Google Plans Release of its own Chatbot Bard, in bid to Compete Against OpenAI’s ChatGPT

Nishita Gupta
Nishita Gupta February 8, 2023
Updated 2023/02/08 at 2:00 AM

The internet giant said it would begin testing its new chatbot, Bard, with a small, private group before releasing it to the public in the coming weeks.

Google said on Monday that it would soon release an experimental chatbot called Bard as it races to respond to ChatGPT, which has wowed millions of people since it was unveiled at the end of November.

Google said it would begin testing its new chatbot with a small, private group on Monday before releasing it to the public in the coming weeks. In a blog post, Sundar Pichai, Google’s chief executive, also said that the company’s search engine would soon have artificial intelligence features that offered summaries of complex information.

Bard — so named because it is a storyteller, the company said — is based on experimental technology called LaMDA, short for Language Model for Dialogue Applications, which Google has been testing inside the company and with a limited number of outsiders for several months.

Google is among many companies that have been developing and testing a new type of chatbot that can riff on almost any topic thrown its way.

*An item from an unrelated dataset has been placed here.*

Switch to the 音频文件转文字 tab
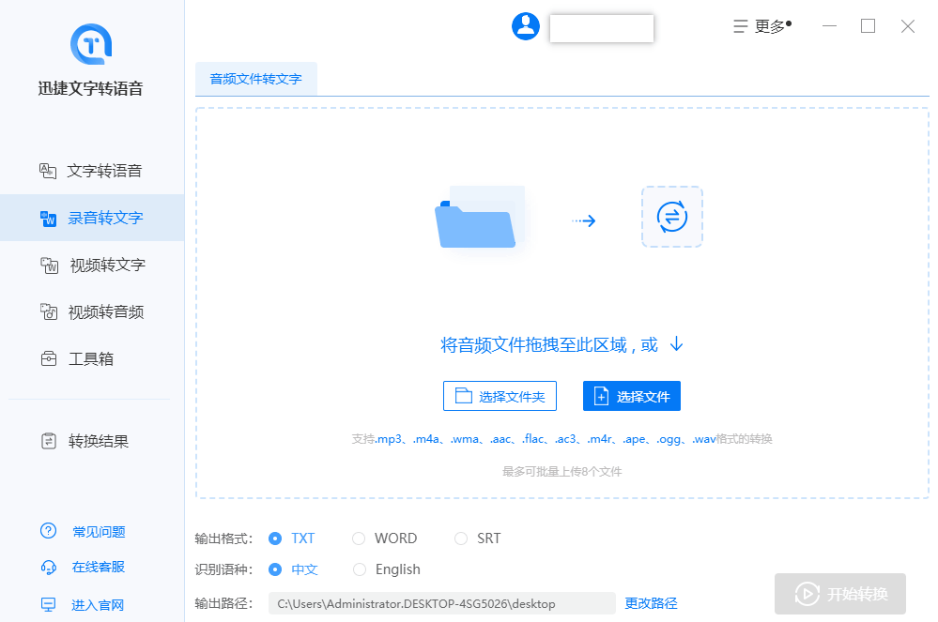This screenshot has height=622, width=938. pos(255,79)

OpenAI, a tiny San Francisco start-up, captured the public’s imagination with ChatGPT and set off a race to push this kind of technology into a wide range of products.

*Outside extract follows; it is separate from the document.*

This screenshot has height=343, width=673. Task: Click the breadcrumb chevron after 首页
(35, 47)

The chatbots cannot chat exactly like a human, but they often seem to. And they generate a wide range of digital text that can be repurposed in nearly any context, including tweets, blog posts, term papers, poetry and even computer code.

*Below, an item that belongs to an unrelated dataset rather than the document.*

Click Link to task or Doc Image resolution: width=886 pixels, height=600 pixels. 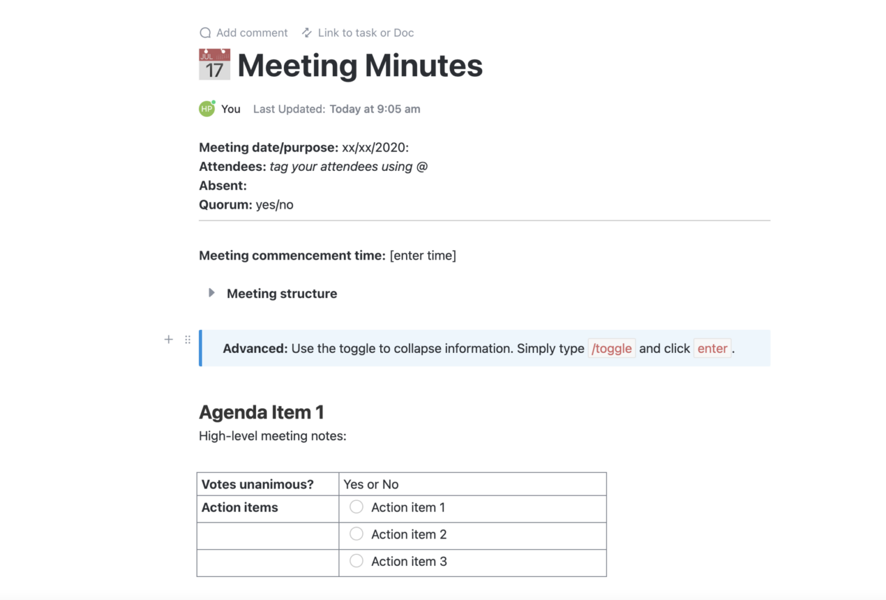tap(366, 33)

A picture of a phone screen showing a question posed about learning piano versus guitar and the response from Google’s artificial intelligence software.
The result of more than a decade of research at companies like Google, OpenAI and Meta, chatbots represent an enormous change in the way computer software is built, used and operated. They are poised to remake internet search engines like Google Search and Microsoft Bing, talking digital assistants like Alexa and Siri, and email programs like Gmail and Outlook.